Un anno fa, dinanzi alla sorte di Eluana Englaro, c’era la testimonianza di suo padre su una sua
volontà di non ricorrere ad accanimenti terapeutici. Per tale ragione, mi è sembrato e mi sembra che
la decisione presa a suo riguardo fosse la meno ingiusta. Proprio per tali ragioni, è auspicabile il
cosiddetto testamento biologico
. Per quel che mi concerne, faccio mia la decisione formulata
concordemente dalla Conferenza Episcopale Tedesca presieduta dal cardinale Lehmann e
dall’Unione delle Chiese Protestanti Tedesche, in cui si dichiara che, in condizioni di impossibilità
di esprimere la propria volontà e di totale infermità psicofisica (non suscettibile, secondo le
conoscenze della medicina disponibili, di miglioramenti), si rinuncia a ulteriori terapie.
Non ritengo
che tale posizione sia migliore — i benpensanti direbbero «più aperta» o «più avanzata» — di chi,
come alcune amiche e amici a me particolarmente vicini, continua da anni a vivere con persone care
in condizioni di apparente totale inerzia, proseguendo con loro un misterioso dialogo. Del resto le
parole forse più alte contro l’idolatria della vita a ogni costo e contro l’idolatrico rifiuto della morte
ad ogni costo le hanno dette alcuni studiosi cattolici, ad esempio Klaus Demmer e Sandro Spinsanti
in alcune voci del Nuovo Dizionario di Teologia Morale delle edizioni San Paolo.

In ogni caso, quando si decide di spegnere, per quello che si ritiene il suo bene, una vita
sostanzialmente già spenta, bisogna avere il coraggio di rifiutare ogni ipocrisia:
non solo togliere
acqua, ma anche staccare la spina o fare un’iniezione letale, senza illudersi che nel primo caso non
si dia la morte, perché la si dà esattamente come se si toglie una spina.
Ma — ed è questo che conta oggi, in questo anniversario — Eluana Englaro non è esistita solo dopo
quel 18 gennaio 1992,
dopo l’incidente che l’ha ridotta a passare anni in coma profondo, conclusosi
come sappiamo.
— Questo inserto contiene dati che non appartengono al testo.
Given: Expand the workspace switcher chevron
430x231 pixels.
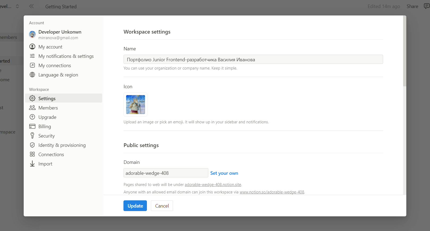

Lei è anche — soprattutto? — la donna degli anni precedenti, con i suoi
sentimenti, le allegrie, le malinconie, gli errori, i giochi che avrà avuto e goduto, non meno
significativi, nell’eternità della sua esistenza nell’universo, della sua sventura.

Identificarla con la sua agonia, con la sua fine e con le dispute sulla sua fine, arreca offesa alla sua persona. È illecito
farne un simbolo, un’icona, una bandiera per battaglie future su quei temi, perché lei è stata ed è
Eluana, non un’icona né una bandiera.